Work required.
Check each line of the entries. Copy the ones that contain the string "above".

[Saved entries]

**********

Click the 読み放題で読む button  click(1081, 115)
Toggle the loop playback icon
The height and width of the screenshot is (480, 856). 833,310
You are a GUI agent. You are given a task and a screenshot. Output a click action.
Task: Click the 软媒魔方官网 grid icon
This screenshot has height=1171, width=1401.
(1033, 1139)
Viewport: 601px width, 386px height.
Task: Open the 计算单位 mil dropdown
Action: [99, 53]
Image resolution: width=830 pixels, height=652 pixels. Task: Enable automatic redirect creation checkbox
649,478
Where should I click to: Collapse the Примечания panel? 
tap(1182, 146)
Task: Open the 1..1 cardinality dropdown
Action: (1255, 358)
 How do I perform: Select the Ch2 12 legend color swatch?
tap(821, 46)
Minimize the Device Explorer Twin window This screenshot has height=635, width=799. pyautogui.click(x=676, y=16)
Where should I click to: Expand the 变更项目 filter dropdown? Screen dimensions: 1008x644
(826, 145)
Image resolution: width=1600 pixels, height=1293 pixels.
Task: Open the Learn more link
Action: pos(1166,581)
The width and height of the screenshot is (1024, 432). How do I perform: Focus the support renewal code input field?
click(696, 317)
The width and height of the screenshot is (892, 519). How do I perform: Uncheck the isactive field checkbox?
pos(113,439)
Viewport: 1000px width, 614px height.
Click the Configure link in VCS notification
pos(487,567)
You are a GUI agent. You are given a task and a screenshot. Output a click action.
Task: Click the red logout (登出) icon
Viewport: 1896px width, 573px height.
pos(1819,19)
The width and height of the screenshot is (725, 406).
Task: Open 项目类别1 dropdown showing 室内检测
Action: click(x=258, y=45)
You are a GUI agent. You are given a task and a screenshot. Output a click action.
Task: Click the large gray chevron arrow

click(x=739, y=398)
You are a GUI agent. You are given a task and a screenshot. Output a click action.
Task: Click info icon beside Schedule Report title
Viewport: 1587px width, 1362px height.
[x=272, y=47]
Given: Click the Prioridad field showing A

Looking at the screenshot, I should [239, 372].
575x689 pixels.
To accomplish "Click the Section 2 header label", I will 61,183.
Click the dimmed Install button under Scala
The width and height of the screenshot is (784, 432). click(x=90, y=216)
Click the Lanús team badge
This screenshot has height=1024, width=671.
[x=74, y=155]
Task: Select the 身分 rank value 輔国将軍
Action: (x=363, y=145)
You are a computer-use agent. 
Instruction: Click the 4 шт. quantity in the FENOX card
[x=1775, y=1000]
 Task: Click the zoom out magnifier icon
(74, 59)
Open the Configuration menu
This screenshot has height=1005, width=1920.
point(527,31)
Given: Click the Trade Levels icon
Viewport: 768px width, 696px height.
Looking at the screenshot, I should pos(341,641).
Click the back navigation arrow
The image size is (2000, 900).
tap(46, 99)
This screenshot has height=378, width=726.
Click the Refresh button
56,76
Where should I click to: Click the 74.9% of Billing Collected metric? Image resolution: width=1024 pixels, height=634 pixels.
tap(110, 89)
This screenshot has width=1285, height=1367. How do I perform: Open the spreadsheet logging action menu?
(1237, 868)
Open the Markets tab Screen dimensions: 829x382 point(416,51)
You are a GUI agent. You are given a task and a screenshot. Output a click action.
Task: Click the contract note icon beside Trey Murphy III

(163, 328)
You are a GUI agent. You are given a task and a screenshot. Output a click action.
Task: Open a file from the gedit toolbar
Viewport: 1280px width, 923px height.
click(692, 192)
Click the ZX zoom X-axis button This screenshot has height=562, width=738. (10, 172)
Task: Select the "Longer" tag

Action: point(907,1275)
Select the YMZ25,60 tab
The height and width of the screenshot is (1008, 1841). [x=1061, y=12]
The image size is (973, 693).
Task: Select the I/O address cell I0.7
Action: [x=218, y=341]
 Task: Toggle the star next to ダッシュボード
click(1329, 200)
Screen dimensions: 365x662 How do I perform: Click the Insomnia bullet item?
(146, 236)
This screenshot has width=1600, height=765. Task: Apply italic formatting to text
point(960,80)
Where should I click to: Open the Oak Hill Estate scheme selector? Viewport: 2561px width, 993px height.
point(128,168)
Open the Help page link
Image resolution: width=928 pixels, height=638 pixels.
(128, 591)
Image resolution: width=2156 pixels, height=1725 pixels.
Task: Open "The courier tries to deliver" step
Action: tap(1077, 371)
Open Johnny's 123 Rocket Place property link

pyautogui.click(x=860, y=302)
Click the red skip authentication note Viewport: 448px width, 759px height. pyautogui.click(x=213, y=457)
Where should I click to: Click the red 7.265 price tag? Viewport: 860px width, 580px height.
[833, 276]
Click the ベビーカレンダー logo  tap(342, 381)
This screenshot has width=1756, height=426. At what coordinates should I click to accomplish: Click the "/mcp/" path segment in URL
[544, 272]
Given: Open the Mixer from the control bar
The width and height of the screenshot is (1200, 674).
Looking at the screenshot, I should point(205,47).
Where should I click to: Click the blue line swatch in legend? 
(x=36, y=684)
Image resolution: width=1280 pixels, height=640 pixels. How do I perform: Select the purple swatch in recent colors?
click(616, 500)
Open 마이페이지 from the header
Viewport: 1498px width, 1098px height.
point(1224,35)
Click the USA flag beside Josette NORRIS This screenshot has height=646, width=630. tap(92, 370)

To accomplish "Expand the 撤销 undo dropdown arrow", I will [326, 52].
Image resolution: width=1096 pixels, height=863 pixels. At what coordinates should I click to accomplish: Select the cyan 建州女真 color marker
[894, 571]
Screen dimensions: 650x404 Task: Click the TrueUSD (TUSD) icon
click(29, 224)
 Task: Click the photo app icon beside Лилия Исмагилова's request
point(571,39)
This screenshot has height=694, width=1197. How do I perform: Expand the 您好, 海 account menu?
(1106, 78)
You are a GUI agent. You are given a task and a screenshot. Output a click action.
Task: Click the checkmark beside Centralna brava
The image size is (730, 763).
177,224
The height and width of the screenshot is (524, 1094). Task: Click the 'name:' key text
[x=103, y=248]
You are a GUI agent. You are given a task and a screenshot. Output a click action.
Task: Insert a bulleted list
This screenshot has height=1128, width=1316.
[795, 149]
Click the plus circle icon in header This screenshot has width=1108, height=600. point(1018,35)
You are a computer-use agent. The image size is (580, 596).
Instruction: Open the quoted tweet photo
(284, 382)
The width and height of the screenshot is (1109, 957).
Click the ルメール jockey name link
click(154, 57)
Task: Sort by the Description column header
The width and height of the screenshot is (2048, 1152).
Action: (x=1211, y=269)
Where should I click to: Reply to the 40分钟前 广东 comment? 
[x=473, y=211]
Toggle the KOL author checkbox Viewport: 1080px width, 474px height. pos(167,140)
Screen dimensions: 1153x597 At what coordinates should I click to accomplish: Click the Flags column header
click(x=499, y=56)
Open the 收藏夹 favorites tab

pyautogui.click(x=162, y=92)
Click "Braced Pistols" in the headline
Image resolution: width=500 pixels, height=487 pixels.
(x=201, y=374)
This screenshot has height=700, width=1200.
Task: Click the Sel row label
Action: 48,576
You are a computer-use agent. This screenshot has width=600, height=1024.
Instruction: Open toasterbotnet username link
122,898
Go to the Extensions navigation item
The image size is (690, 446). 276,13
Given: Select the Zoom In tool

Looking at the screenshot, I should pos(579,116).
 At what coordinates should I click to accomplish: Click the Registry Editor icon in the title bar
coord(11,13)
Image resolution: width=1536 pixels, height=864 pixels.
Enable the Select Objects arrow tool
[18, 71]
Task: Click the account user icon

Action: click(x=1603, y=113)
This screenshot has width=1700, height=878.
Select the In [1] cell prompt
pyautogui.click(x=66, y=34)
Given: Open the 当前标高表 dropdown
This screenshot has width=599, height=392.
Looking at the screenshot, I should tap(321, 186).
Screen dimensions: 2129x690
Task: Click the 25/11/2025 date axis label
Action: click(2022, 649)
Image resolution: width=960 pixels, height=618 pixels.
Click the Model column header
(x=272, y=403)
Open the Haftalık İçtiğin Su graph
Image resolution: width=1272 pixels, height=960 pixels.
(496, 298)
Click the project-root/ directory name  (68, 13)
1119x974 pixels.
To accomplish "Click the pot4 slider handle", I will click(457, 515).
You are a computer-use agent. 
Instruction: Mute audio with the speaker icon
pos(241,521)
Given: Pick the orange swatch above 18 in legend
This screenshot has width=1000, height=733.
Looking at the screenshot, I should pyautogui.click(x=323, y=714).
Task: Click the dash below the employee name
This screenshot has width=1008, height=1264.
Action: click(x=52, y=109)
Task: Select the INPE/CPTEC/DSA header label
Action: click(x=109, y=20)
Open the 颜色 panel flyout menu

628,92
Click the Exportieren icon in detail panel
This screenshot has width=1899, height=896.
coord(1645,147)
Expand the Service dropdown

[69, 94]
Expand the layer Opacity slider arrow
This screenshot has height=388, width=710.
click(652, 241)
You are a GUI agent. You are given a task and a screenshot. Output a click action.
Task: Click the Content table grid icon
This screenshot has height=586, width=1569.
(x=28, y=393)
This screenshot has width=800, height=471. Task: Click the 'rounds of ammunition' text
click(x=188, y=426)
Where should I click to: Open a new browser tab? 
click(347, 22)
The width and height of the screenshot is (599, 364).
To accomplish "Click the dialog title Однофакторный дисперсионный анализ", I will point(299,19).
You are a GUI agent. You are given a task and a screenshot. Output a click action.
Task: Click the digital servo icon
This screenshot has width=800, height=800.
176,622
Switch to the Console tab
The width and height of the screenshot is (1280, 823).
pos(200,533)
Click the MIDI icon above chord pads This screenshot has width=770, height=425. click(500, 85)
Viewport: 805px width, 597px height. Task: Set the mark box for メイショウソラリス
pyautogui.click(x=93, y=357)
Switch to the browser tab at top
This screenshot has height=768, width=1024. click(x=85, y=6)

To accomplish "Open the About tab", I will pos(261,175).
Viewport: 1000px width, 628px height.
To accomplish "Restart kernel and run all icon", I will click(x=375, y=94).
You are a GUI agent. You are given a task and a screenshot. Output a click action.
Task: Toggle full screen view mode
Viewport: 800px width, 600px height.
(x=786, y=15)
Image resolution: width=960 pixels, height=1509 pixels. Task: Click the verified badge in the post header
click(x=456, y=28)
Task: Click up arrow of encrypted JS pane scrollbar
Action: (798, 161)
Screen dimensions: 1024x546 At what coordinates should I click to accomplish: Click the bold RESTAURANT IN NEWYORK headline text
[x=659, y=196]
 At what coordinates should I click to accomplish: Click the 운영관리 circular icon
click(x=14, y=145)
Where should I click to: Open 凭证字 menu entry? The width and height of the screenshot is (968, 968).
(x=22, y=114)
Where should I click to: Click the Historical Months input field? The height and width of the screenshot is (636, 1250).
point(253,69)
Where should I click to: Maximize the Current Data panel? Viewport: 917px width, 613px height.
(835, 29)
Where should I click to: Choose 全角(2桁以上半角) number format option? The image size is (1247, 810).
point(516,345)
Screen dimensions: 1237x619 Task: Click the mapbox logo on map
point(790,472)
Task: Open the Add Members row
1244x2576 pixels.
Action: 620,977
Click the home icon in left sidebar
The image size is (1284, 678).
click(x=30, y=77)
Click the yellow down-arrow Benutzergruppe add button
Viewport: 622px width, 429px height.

**********

Response below.
Given: Pick the orange swatch above 18 in legend
Click the MIDI icon above chord pads This screenshot has width=770, height=425. click(500, 85)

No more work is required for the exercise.